Ridin' with Biden

Articles 9/11/2020
Ridin' with Biden

Much like the entire year of 2020, the United States' Presidential election has been one for the history books.  While Joe Biden was announced as President-elect over the weekend, incumbent President Trump seems unlikely to concede the Oval Office without a fight. Should Trump take matters through the Courts, we expect short-term noise and distraction. In the end, the 46th President has been elected and will be inaugurated on 20th January next year. It's important for investors to look through any short-term hyperbole, keeping an eye on the longer term.

While most of the focus has been on the Presidential race, the battle for control of the Senate has been just as crucial. While counting is still ongoing, it appears the Democrats will retain control of the House of Representatives and Republicans will hold (a potentially slim) majority in the Senate. We don’t expect to be in a 'Blue Wave' scenario whereby Democrats control all three levels of government. The likely result is an outcome preferred by markets as it likely removes the prospect of extreme policies being enacted by either party. The status quo has effectively been retained.

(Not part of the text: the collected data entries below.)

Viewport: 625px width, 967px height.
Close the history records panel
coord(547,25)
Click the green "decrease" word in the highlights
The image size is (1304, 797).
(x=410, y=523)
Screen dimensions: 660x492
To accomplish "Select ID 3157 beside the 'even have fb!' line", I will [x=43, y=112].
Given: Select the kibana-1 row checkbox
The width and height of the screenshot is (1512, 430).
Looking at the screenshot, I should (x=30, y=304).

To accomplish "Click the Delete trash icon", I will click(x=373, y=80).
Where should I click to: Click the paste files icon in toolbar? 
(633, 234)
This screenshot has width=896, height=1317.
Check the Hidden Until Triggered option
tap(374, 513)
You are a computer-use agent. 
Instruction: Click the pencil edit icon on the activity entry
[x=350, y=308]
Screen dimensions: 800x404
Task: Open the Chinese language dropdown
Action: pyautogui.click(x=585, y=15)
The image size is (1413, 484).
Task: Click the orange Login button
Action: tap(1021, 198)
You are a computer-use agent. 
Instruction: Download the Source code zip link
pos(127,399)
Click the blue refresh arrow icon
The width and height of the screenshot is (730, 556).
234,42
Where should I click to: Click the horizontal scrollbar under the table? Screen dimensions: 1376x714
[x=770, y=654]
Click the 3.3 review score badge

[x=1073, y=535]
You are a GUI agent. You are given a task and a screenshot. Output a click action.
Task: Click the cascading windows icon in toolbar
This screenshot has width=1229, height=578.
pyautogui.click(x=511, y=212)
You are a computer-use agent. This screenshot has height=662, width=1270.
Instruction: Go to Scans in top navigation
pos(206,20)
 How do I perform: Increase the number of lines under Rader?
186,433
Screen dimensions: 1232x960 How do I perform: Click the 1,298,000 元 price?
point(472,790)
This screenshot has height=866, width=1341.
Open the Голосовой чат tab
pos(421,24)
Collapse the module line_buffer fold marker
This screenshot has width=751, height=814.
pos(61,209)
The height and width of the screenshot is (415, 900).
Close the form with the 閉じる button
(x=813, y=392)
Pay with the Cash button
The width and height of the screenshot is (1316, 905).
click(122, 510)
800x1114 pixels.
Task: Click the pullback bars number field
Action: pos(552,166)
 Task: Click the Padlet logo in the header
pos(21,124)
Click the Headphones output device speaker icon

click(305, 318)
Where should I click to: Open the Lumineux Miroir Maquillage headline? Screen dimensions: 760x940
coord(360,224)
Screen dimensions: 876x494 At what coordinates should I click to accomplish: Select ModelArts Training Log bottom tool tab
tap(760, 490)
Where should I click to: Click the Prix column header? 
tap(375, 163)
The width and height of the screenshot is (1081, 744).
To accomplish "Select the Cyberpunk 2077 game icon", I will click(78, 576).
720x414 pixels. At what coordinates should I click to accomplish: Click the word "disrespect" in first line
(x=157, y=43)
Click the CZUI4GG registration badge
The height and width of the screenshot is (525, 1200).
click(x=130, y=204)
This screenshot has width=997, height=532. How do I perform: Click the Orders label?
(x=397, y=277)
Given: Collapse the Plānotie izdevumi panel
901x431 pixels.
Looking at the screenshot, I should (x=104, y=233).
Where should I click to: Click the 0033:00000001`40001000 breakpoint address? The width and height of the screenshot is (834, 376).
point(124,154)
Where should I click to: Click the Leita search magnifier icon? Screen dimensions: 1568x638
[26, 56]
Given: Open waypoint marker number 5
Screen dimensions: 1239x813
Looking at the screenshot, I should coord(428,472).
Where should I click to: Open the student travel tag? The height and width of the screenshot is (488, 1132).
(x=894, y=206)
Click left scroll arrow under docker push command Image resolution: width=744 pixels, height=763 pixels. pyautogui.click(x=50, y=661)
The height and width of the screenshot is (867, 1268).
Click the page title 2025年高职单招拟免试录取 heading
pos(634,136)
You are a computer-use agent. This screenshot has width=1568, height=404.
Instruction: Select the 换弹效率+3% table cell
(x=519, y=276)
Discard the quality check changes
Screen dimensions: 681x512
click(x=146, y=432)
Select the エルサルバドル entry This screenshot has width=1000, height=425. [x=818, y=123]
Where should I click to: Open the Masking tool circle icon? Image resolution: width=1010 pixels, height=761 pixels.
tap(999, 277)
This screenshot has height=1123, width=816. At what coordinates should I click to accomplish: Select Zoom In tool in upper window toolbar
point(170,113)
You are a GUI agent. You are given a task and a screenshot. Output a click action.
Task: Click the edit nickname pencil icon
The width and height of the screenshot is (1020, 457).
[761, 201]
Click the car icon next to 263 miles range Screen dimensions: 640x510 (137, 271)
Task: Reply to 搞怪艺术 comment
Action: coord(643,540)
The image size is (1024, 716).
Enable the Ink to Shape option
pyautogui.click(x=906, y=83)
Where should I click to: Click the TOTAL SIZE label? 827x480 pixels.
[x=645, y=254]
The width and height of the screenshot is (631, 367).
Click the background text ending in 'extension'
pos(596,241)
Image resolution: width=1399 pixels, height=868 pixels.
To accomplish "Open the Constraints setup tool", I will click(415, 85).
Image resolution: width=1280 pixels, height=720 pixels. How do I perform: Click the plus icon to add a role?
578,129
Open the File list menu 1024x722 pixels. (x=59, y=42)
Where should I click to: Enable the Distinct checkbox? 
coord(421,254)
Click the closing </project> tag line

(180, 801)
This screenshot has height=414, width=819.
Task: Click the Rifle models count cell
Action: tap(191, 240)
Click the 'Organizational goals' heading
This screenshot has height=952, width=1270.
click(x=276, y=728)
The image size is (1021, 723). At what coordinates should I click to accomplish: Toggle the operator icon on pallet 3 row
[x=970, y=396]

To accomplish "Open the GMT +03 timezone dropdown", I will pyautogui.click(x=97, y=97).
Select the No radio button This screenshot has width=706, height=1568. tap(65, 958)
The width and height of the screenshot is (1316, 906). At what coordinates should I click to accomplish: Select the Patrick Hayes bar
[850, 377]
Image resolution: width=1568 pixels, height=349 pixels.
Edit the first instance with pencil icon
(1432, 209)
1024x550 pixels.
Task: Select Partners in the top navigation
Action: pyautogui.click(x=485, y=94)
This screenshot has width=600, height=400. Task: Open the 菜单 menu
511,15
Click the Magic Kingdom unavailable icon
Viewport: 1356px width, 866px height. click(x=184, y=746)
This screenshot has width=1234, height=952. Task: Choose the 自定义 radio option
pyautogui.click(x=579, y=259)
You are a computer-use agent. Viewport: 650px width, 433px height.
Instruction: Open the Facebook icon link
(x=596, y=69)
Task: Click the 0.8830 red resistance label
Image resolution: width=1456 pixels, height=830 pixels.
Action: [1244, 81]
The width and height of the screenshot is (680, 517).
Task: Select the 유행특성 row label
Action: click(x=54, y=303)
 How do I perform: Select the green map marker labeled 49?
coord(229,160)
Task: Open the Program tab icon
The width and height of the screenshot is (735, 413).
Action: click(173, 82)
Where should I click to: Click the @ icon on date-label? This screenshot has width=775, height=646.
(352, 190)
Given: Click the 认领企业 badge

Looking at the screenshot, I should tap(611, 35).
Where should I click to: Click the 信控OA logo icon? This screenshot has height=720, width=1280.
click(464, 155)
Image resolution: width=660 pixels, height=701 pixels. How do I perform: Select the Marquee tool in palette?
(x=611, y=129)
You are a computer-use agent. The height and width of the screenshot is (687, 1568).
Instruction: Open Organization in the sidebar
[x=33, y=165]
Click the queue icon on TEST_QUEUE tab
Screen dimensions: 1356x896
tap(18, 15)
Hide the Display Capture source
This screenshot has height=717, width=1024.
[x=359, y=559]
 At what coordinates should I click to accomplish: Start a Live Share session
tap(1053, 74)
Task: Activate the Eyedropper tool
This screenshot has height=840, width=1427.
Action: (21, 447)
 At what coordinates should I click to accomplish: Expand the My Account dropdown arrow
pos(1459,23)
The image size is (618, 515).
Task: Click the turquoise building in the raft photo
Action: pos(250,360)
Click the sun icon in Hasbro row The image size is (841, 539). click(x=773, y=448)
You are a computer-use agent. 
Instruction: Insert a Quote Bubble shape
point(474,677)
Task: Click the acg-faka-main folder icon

Under a Biden Administration, we would expect the following approaches:

  1. Fiscal stimulus is highly likely to be the first order of business with the country desperate for support as it navigates a heavy third wave of COVID infections. However, under a split Congress, the quantum of spending is likely to be below the Democrats' lofty US$3 trillion target;
  2. Sweeping tax changes including Biden's proposed reversal of Trump's corporate tax cuts are far less likely: clearly positive news for US corporate earnings;
  3. The increased regulation or even forced break-up of 'big tech' (think Amazon, Facebook, Google) also appears unlikely. While both Democrats and Republicans are concerned about the major players' market power, the last few years have proven they have opposing views on how to approach the issue;
  4. Foreign policy is likely to take a calmer, more diplomatic approach. While both sides of politics remain extremely wary of China's rising power, Biden may look to open dialogue with the Chinese Government;
  5. Infrastructure spending is likely to enjoy a multi-year funding boost. However, Biden is less likely to achieve many of his "green" energy targets with Senate Republicans expected to resist the focus on renewable energy adoption and reducing greenhouse gas emissions while strongly defending the country's onshore oil & gas industry. Instead, we would expect electricity, water and transport infrastructure to be the prime beneficiaries.

Despite handovers between previous Administrations taking a cooperative approach, we remain wary that the transition from Trump's team is far less likely to be smooth. This could make it difficult for Biden to hit the ground running on a number of key domestic and foreign issues.

Further, once the final make-up of Congress becomes clear, markets will turn their focus to other major global issues. Europe is experiencing a heavy third wave of COVID infections, resulting in another round of restrictions. The successful development of a safe vaccine remains a work-in-progress and so long as this remains the case, the world will remain stuck in second gear: unable to fully resume movements and trading activities.

It is for these reasons we continue to take a cautious and prudent approach to portfolio management. We will continue to monitor developments, looking to invest only when we have clarity and are able to participate at opportune times.